*** Opening Material to process ***

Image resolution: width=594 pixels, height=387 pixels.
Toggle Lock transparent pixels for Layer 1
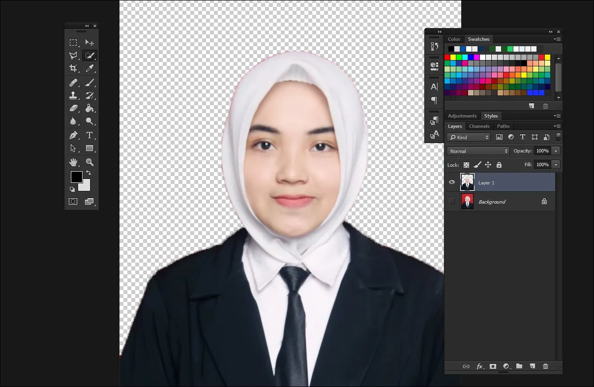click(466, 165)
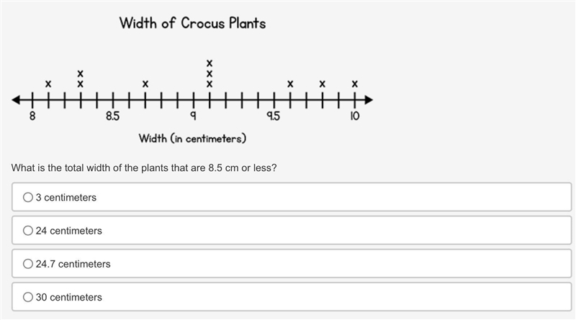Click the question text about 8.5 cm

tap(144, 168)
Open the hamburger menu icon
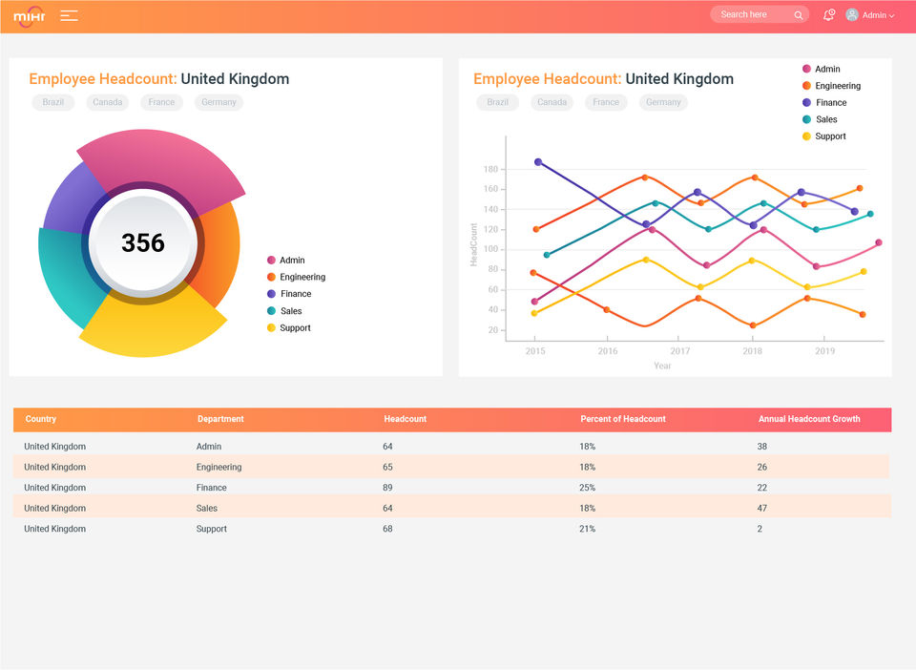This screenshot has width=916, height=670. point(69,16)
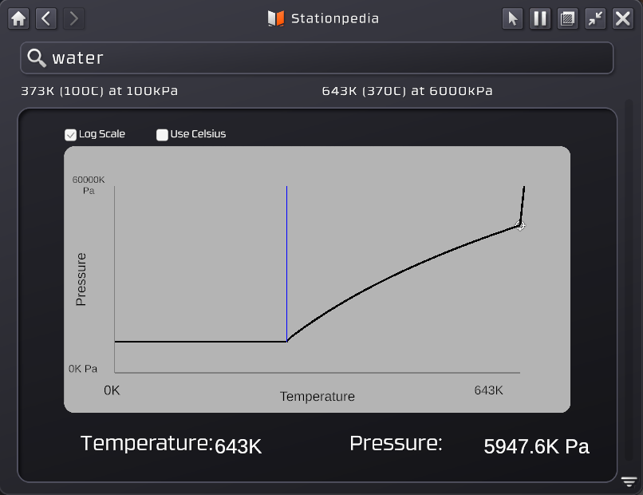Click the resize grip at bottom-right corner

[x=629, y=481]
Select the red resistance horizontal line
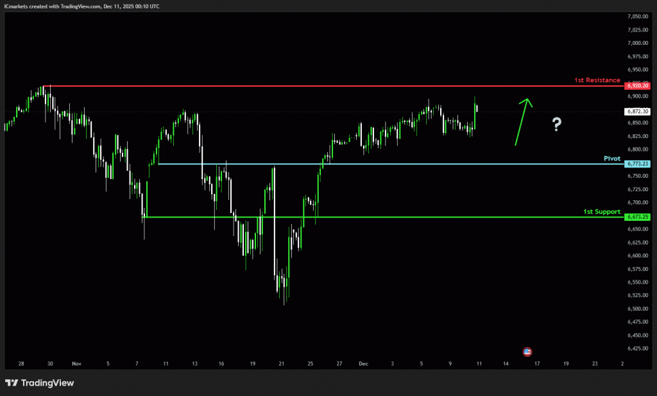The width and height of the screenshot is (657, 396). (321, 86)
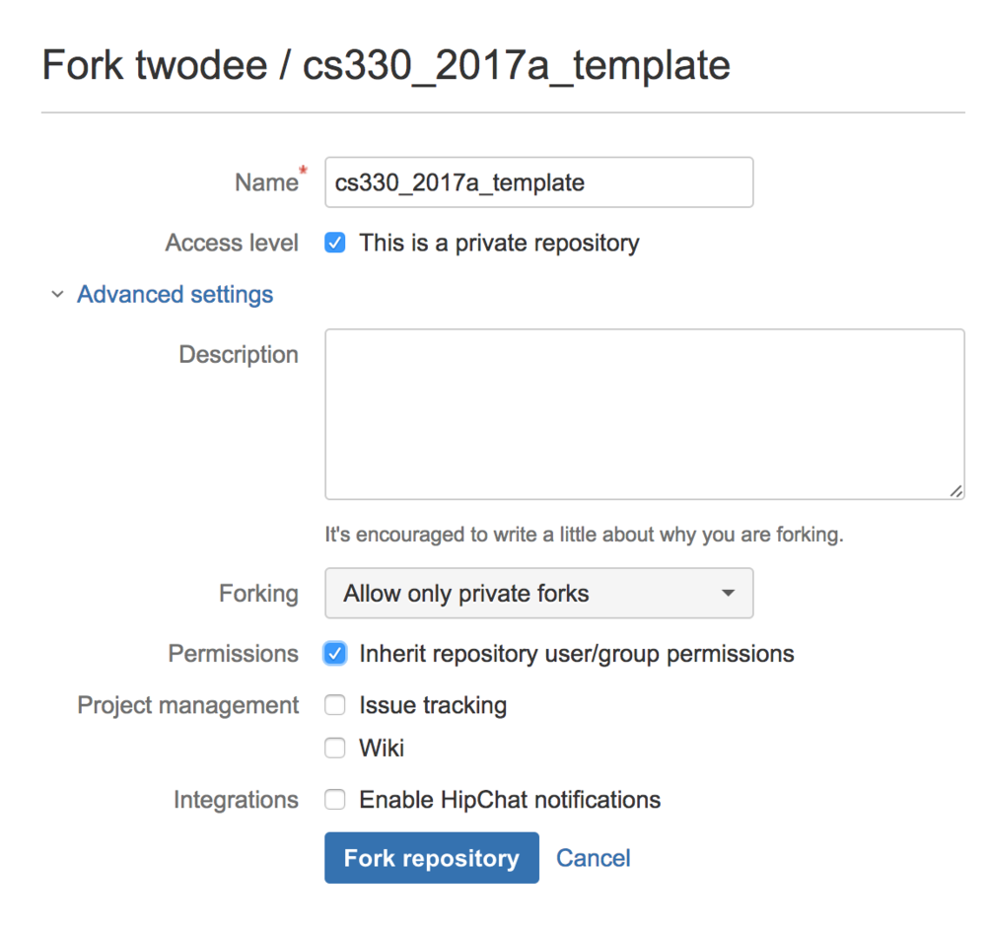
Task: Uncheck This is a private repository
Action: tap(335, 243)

*** Closing Material to process ***

(What you should do)
Everything in the listing is to be returned word for word, except the pictures.

(Response to this exercise)
Image resolution: width=594 pixels, height=387 pixels.
Toggle Lock transparent pixels for Layer 1
click(466, 165)
Click the question text about 8.5 cm

tap(144, 168)
Open the hamburger menu icon
This screenshot has width=916, height=670. point(69,16)
Click the resize grip at bottom-right corner

[x=629, y=481]
Select the red resistance horizontal line
The width and height of the screenshot is (657, 396). (321, 86)
Task: Uncheck This is a private repository
Action: tap(335, 243)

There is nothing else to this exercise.